Some of you will have seen this before, but it's worth re-reading. It's (apparently) an actual essay written by an
applicant for an American university.

College Application
by Hugh Gallagher


ESSAY QUESTION: IN ORDER FOR THE ADMISSIONS STAFF OF OUR COLLEGE TO GET TO KNOW YOU, THE APPLICANT, BETTER, WE ASK THAT YOU ANSWER THE FOLLOWING QUESTION: ARE THERE ANY SIGNIFICANT EXPERIENCES YOU HAVE HAD, OR ACCOMPLISHMENTS YOU HAVE REALIZED, THAT HAVE HELPED TO DEFINE YOU AS A PERSON?

I am a dynamic figure, often seen scaling walls and crushing ice. I have been known to remodel train stations on my lunch breaks, making them more efficient in the area of heat retention. I translate ethnic slurs for Cuban refugees, I write award-winning operas, I manage time efficiently. Occasionally, I tread water for three days in a row.

I woo women with my sensuous and godlike trombone playing, I can pilot bicycles up severe inclines with unflagging speed, and I cook Thirty-Minute Brownies in twenty minutes.
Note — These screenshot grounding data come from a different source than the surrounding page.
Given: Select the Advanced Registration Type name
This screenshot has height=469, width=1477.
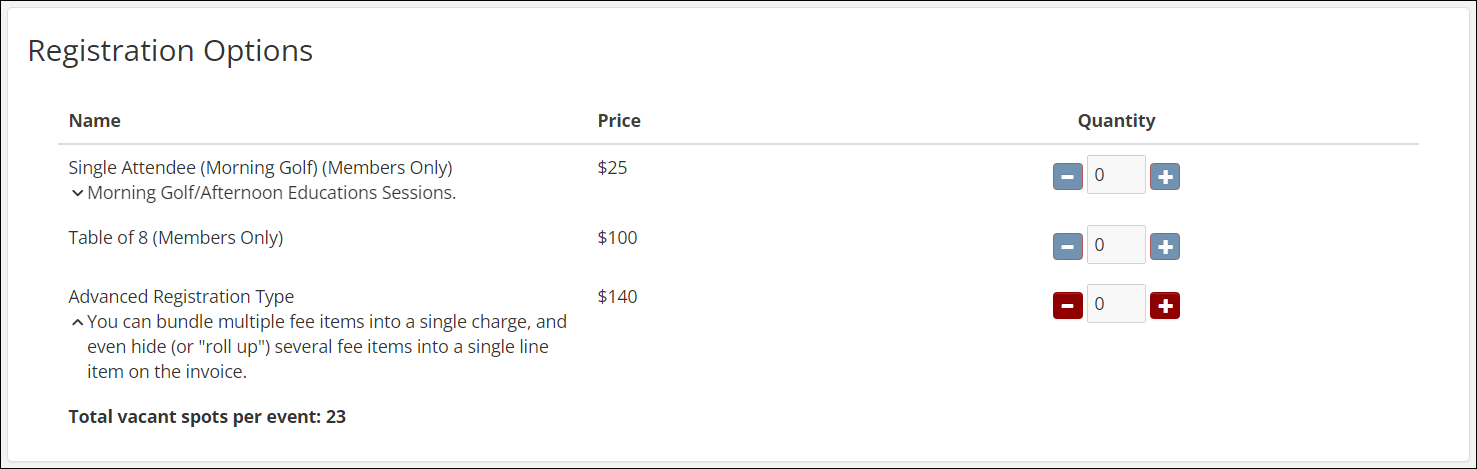Looking at the screenshot, I should tap(181, 297).
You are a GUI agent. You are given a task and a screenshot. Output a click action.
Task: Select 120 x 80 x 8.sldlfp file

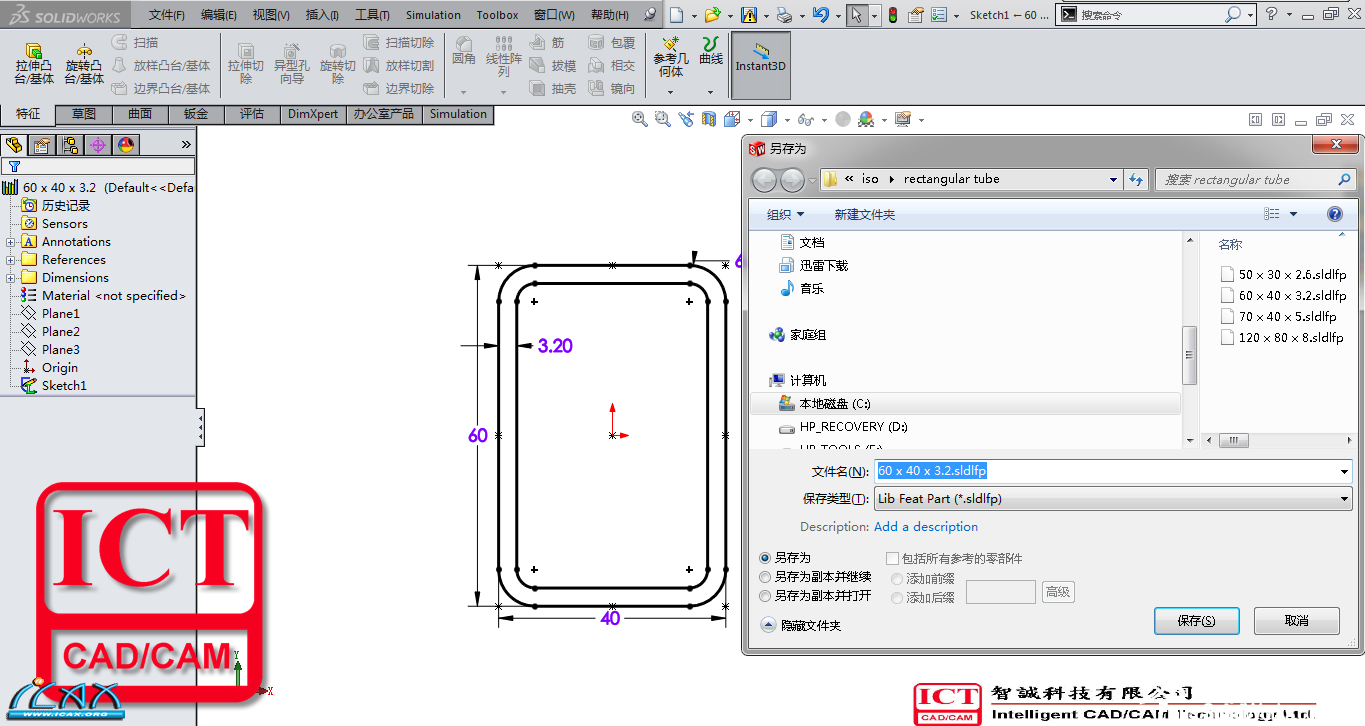click(1291, 338)
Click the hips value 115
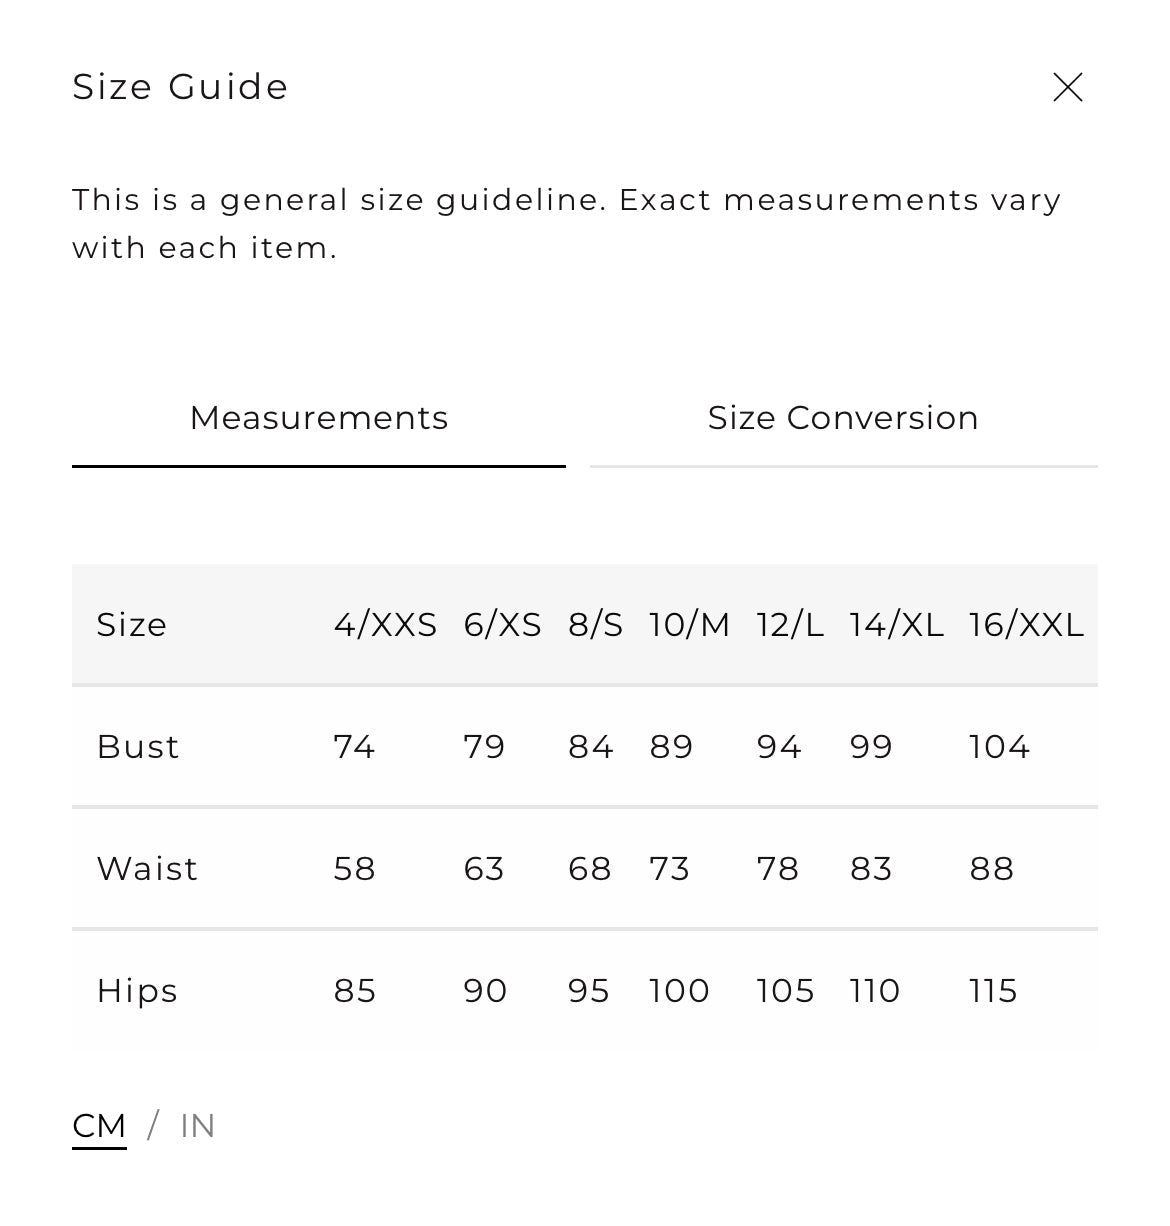Image resolution: width=1170 pixels, height=1226 pixels. click(993, 991)
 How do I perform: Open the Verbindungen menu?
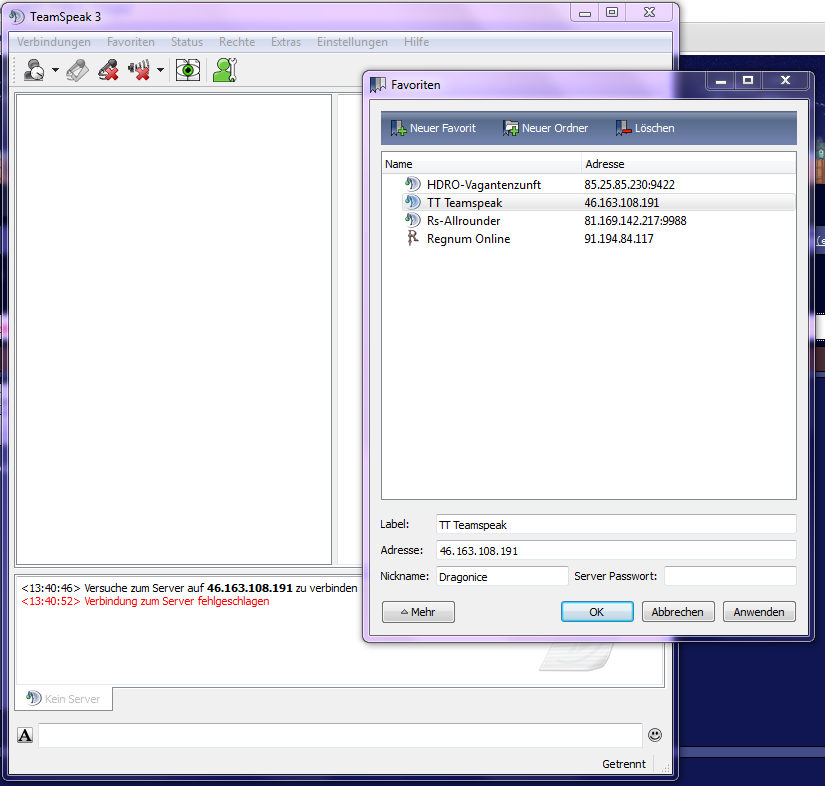(x=54, y=42)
I am an expert in stucco, a veteran in love, and an outlaw in Peru.

Using only a hoe and a large glass of water, I once single-handedly defended a small village in the Amazon Basin from a horde of ferocious army ants. I play bluegrass cello, I was scouted by the Mets, I am the subject of numerous documentaries. When I'm bored, I build large suspension bridges in my yard. I enjoy urban hang
gliding. On Wednesdays, after school, I repair electrical appliances free of charge.
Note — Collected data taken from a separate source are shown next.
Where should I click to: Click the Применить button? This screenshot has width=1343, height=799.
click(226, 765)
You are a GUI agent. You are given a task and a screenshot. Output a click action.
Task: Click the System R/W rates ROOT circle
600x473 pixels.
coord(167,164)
I am an abstract artist, a concrete analyst, and a ruthless bookie. Critics worldwide swoon over my original line of corduroy evening wear. I don't perspire. I am a private citizen, yet I receive fan mail. I have been caller number nine and have won the weekend passes. Last summer I toured New Jersey with a traveling centrifugal-force demonstration. I bat .400. My deft floral arrangements have earned me fame in international botany circles. Children trust me.
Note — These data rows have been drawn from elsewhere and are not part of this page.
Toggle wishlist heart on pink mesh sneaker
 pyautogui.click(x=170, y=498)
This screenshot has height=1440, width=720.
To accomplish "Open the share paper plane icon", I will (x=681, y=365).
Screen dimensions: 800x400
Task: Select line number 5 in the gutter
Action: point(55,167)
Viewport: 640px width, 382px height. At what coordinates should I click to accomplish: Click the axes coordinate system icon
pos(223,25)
I can hurl tennis rackets at small moving objects with deadly accuracy. I once read Paradise Lost, Moby Dick, and David Copperfield in one day and still had time to refurbish an entire dining room that evening. I
know the exact location of every food item in the supermarket. I have performed several covert operations for the CIA. I sleep once a week; when I do sleep, I sleep in a chair. While on vacation in Canada, I successfully negotiated with a group of terrorists who had seized a small bakery. The laws of physics do not apply to me.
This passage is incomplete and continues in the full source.